Exercise →
Format the lines below as a JSON list of strings, one string per line, leaving out blank lines and all pictures.

Data to process →
▬▬▬

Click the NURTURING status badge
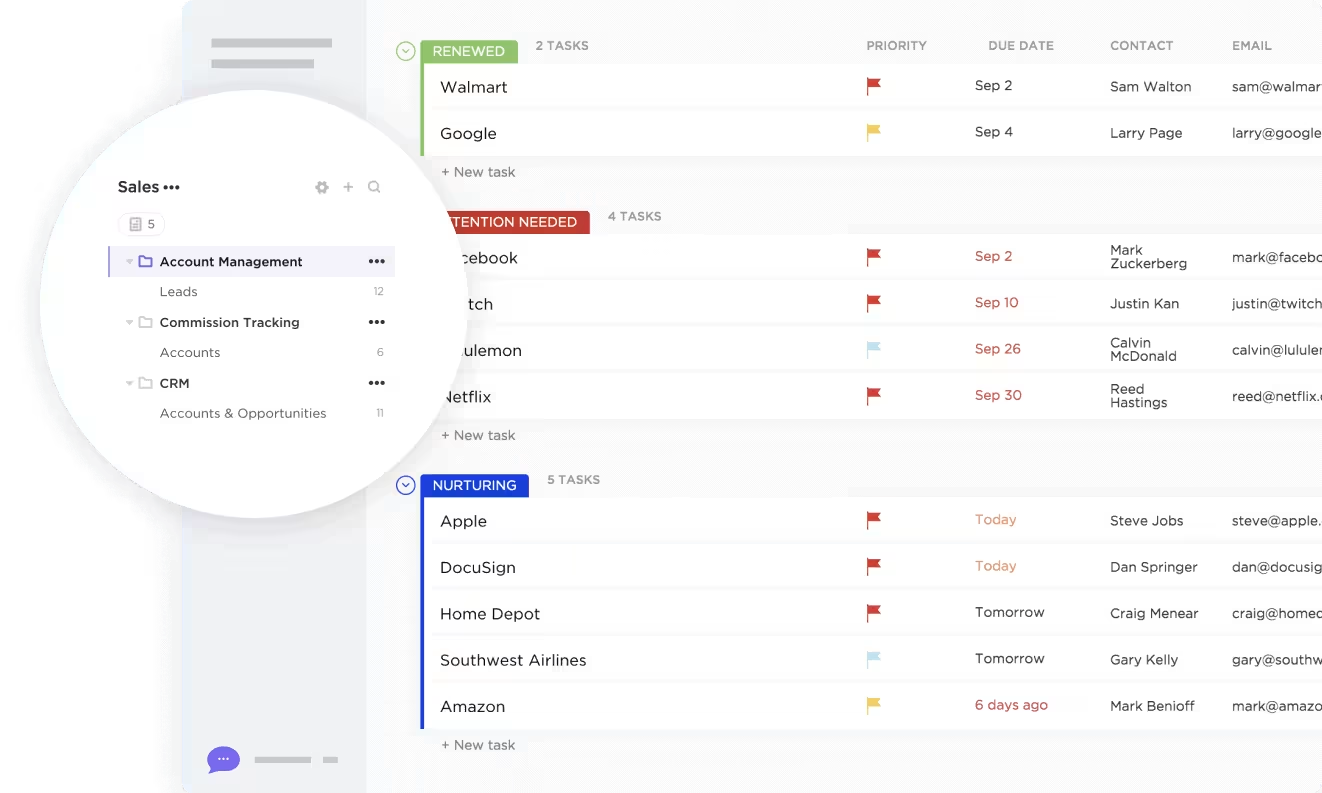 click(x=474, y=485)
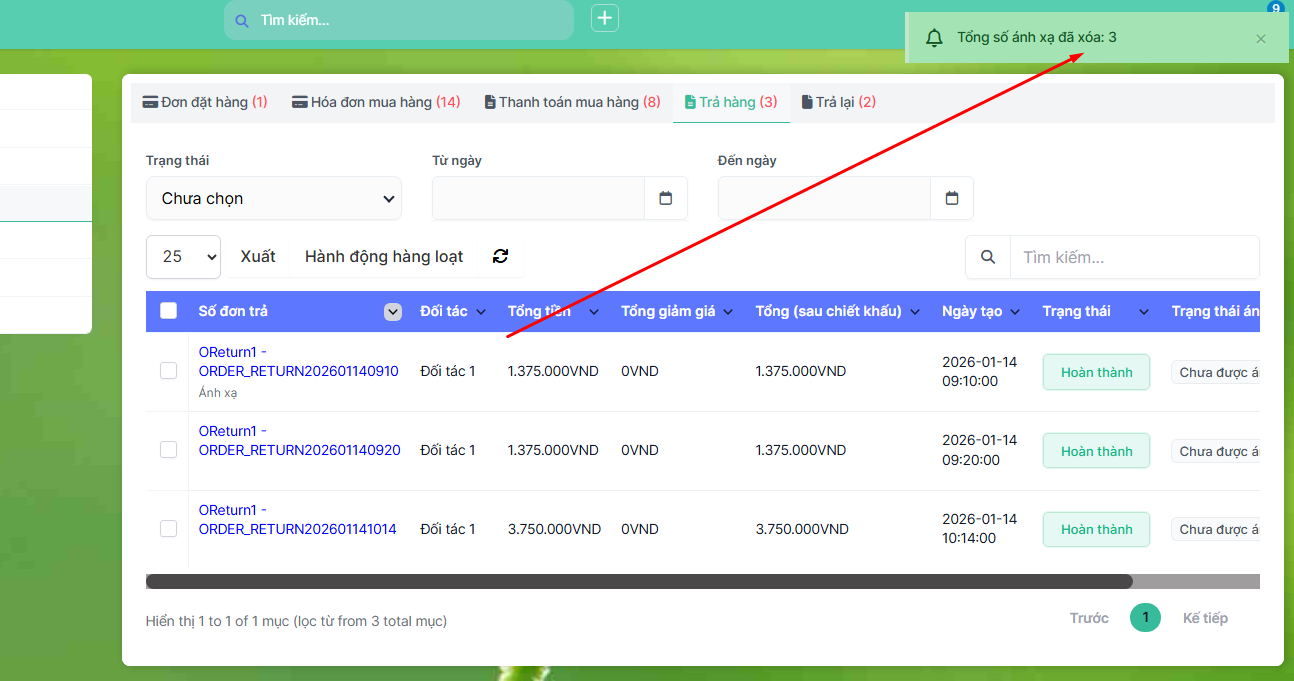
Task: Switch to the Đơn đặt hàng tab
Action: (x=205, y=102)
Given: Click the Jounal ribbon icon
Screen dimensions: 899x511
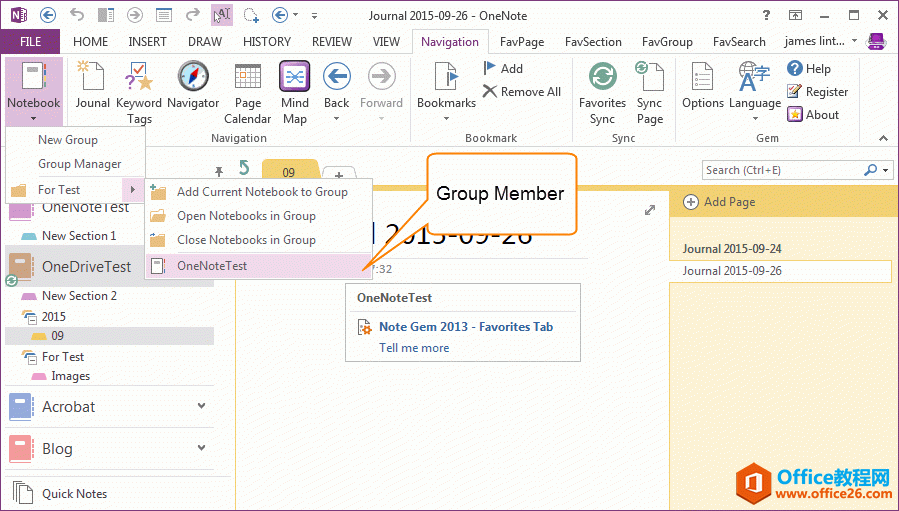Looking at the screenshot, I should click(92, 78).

▬▬▬

Full solution →
[
  "Click the NURTURING status badge",
  " click(x=474, y=485)",
  "Task: Switch to the Đơn đặt hàng tab",
  "Action: (x=205, y=102)",
  "Given: Click the Jounal ribbon icon",
  "Screen dimensions: 899x511",
  "Looking at the screenshot, I should click(92, 78)."
]